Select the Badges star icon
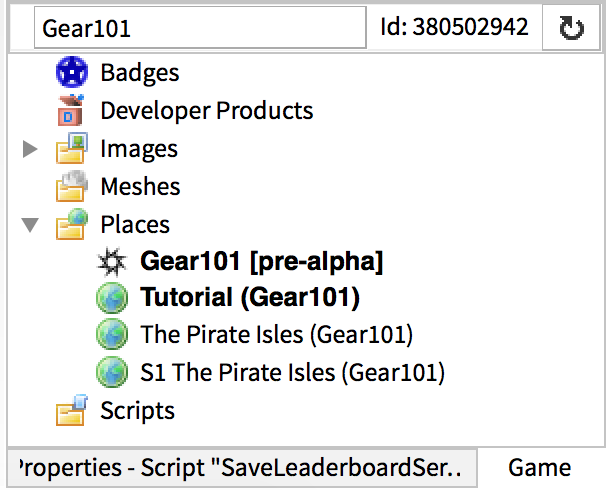Viewport: 606px width, 490px height. (x=71, y=73)
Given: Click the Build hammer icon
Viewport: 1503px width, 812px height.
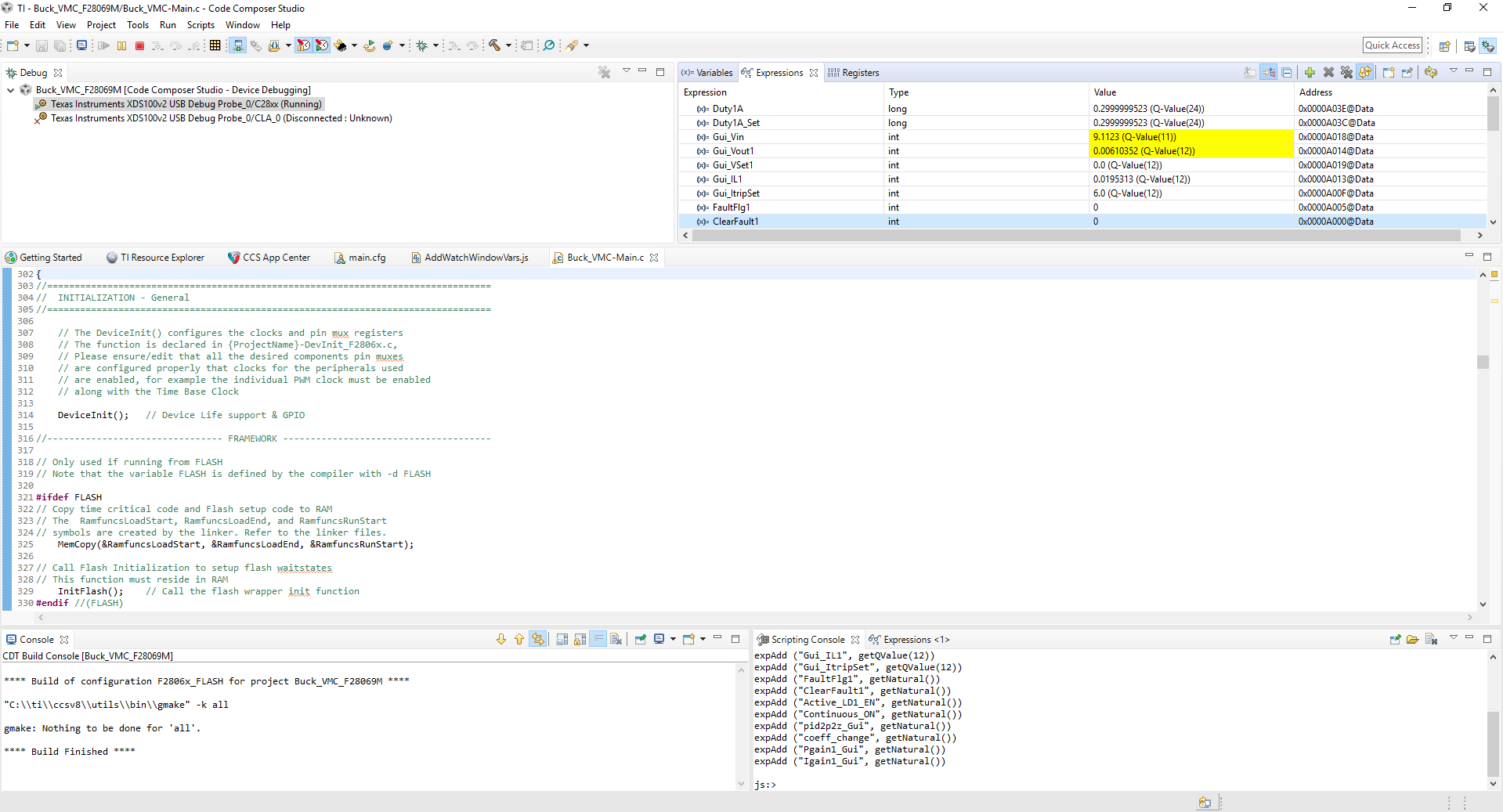Looking at the screenshot, I should point(494,46).
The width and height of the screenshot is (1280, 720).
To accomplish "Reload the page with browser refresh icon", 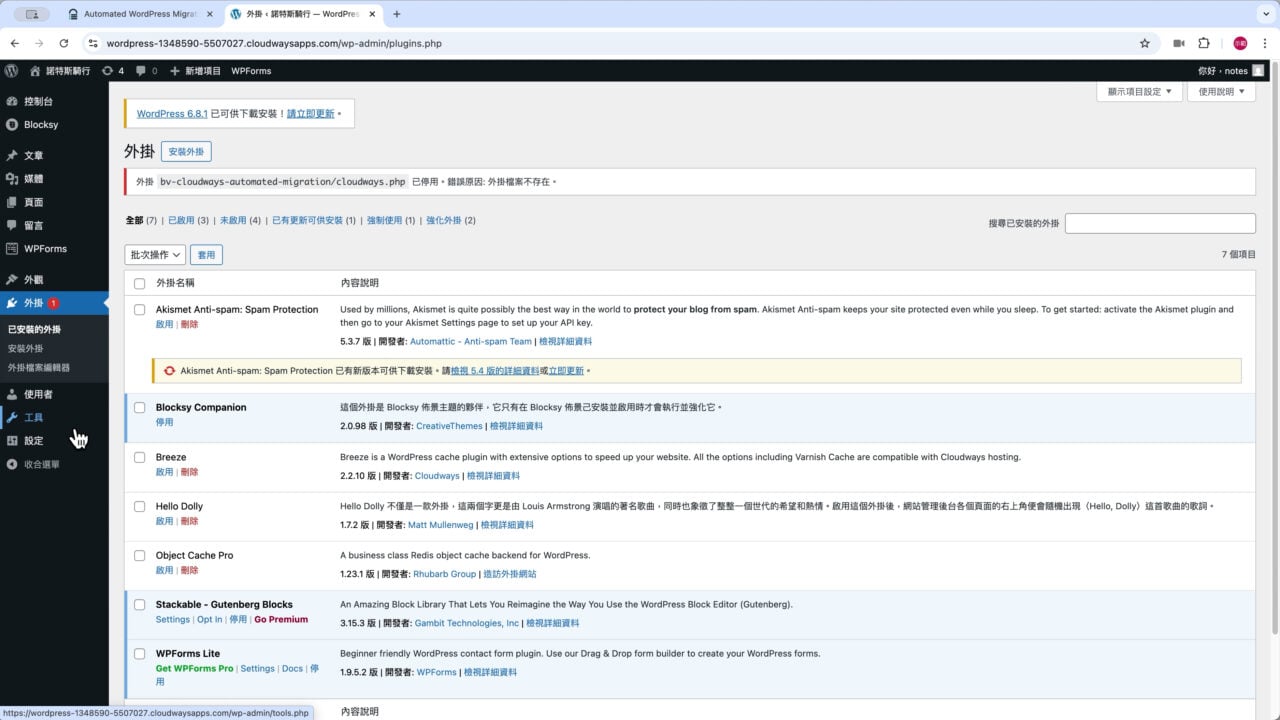I will pyautogui.click(x=64, y=43).
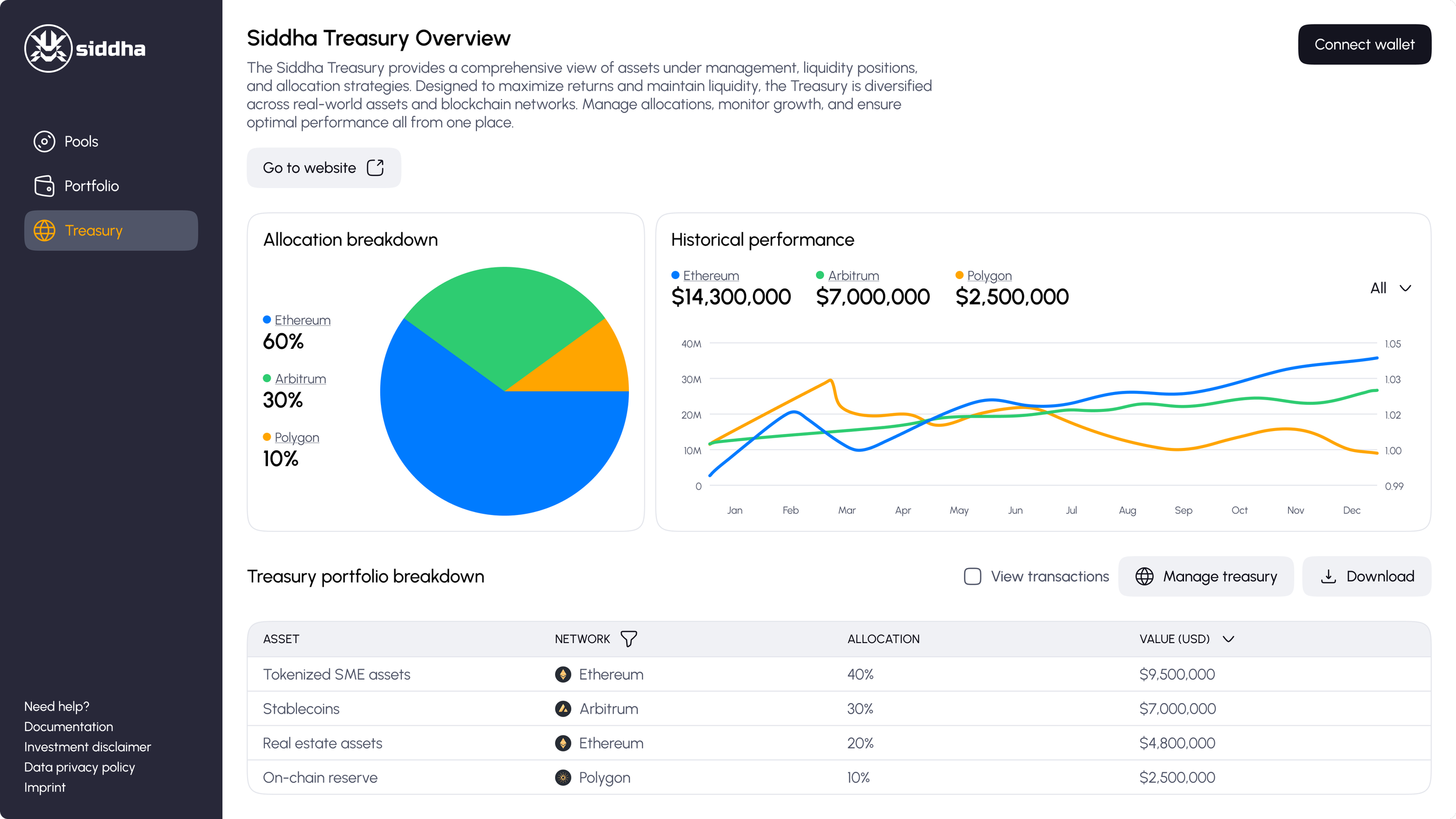Click the Siddha logo icon
The height and width of the screenshot is (819, 1456).
(x=48, y=48)
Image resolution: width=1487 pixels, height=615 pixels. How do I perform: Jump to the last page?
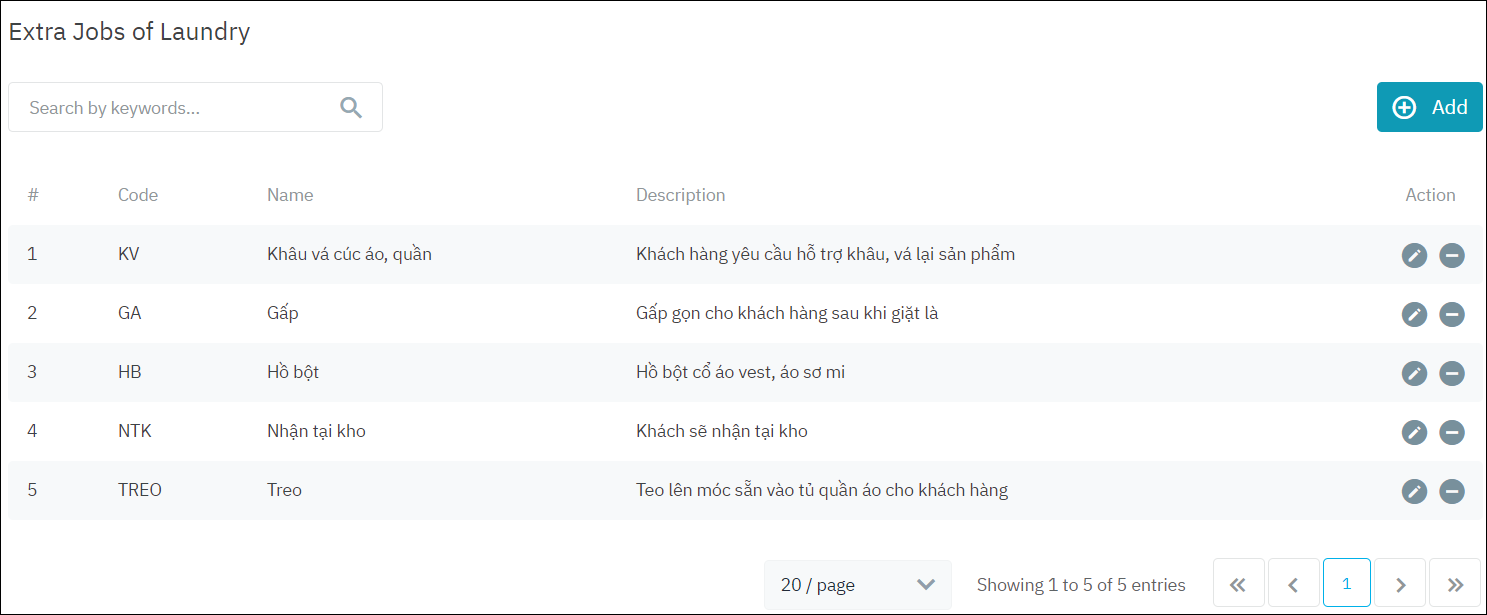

* * *

* [Required task]
Copy out the material word for word, starting at its first line and ending at the line that contains "Looking at the", with both of those lines included. Leave the pictures out.

* [Response]
Select the Badges star icon
Viewport: 606px width, 490px height. (x=71, y=73)
Given: Click the Build hammer icon
Viewport: 1503px width, 812px height.
Looking at the screenshot, I should point(494,46).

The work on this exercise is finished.